We love to put couch surfers up in our place. It’s great to have traveler’s come through because they have interesting perspectives and it’s great to make the connections. The truth is that I deny about 90% of the people who reach out to me. Why do I shut most people down? It’s because of messages like this:
Hey, i am travelling a backpacker tour from Sydney to Cairns. And i want to stay two nights in Surfers Paradise. Is it possible that i can sleep at your’s?Pleas call me, because i have not allways Internet, only when there is a free wifi. (his phone number)best regards (couch surfer)
Hey everybody, let’s count the mistakes:
- 1st = Hey,
So this guy didn’t even bother to write my name in here, that tells me he could be copying and pasting this to everyone on the Gold Coast. Where is the improvement opportunity? Mention the person you are writing to.
- 2nd = I am traveling a backpacker tour from Sydney to Cairns…
You know what? Everyone seeking a couch to crash on in the Gold Coast is doing that. Want to know another thing? I don’t care. Where is the improvement opportunity? Don’t say mundane, un-inspiring things that matter nothing to the person your hoping to mooch off of.
- 3rd = I want to stay two nights in Surfers Paradise…
Great, I want a business that cashflows $10,000 a month, a ranch on the beach and a quiver of surfboards. I don’t care what you want. Where is the improvement opportunity? Start with the value you bring to the interaction. Example: “You guys would love my cooking because I make a fantastic German schnitzel ” You see what I did here? It’s not about what you want couch surfer, it’s about telling the dude with the couch that your presence isn’t going to be a friggin headache!
- 4th = Is it possible that I can sleep at yours?
Check the profile of the couches you are surfing. We offer people a really nice queen bed dummy, not a couch. Where’s the improvement opportunity? “I read that you guys have a bed to sleep on and while I would totally appreciate that, I’m super easy and I’d be happy to sleep out back on the grass.” You see what I did here? With this statement, you make a point that you read about the couch while reaffirming that you aren’t going to be a soul sucking drain on life while you couch surf.
- 5th = Pleas call me, because i have not allways Internet, only when there is a free wifi.
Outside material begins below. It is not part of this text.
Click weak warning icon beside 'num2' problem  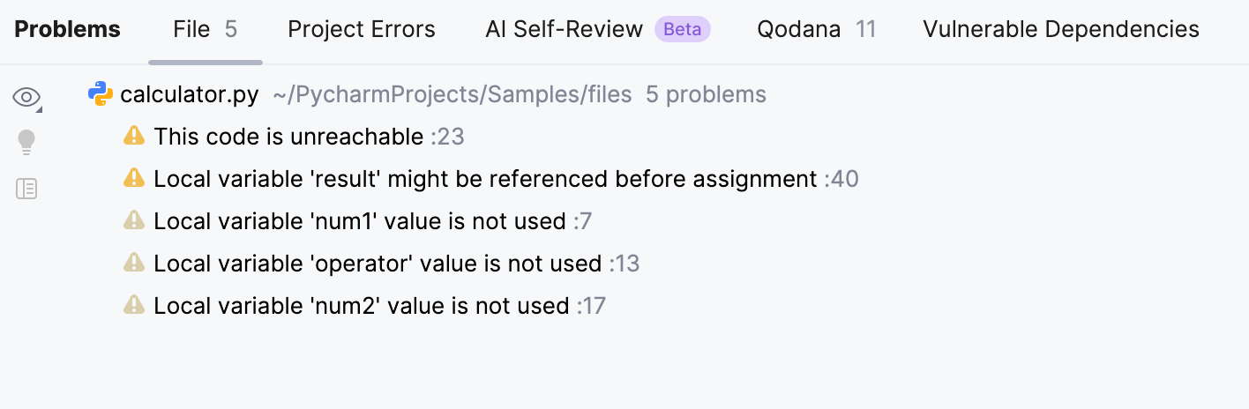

Sure dude, I’ll call you. I love calling stranger vagabonds with absolutely nothing to offer. Get lost. Where’s the opportunity for improvement? “Though my access to internet is going to be spotty over the next few days, I’d be honored to connect in anyway possible. My phone number is 0404533938 but if you just reply to this message with your number, I’ll be happy to text you when I get into town.” You see what happened here dummy? You explain the situation and offer a solution that doesn’t require the couch baron to do extra work to get your lazy tail to his place. Oh and texting is the way to go. “Please call me”? I hope you like the $30 crappy hostel in Surfers.
- 6th = best regards,
Really? best regards? You couldn’t even be bothered to put a capital letter at the front? Where’s the room for improvement? Look dummy, proper CouchSurfers sign off with better salutations. Next time try: -With Awesomeness -Wheeeeeeee -Graciously -Excitedly – YOU ROCK!
So yeah, your CouchSurfing request was a 100% failure. With luck, I hope someone else reads this and is inspired to have an excellent request and experience with CouchSurfing.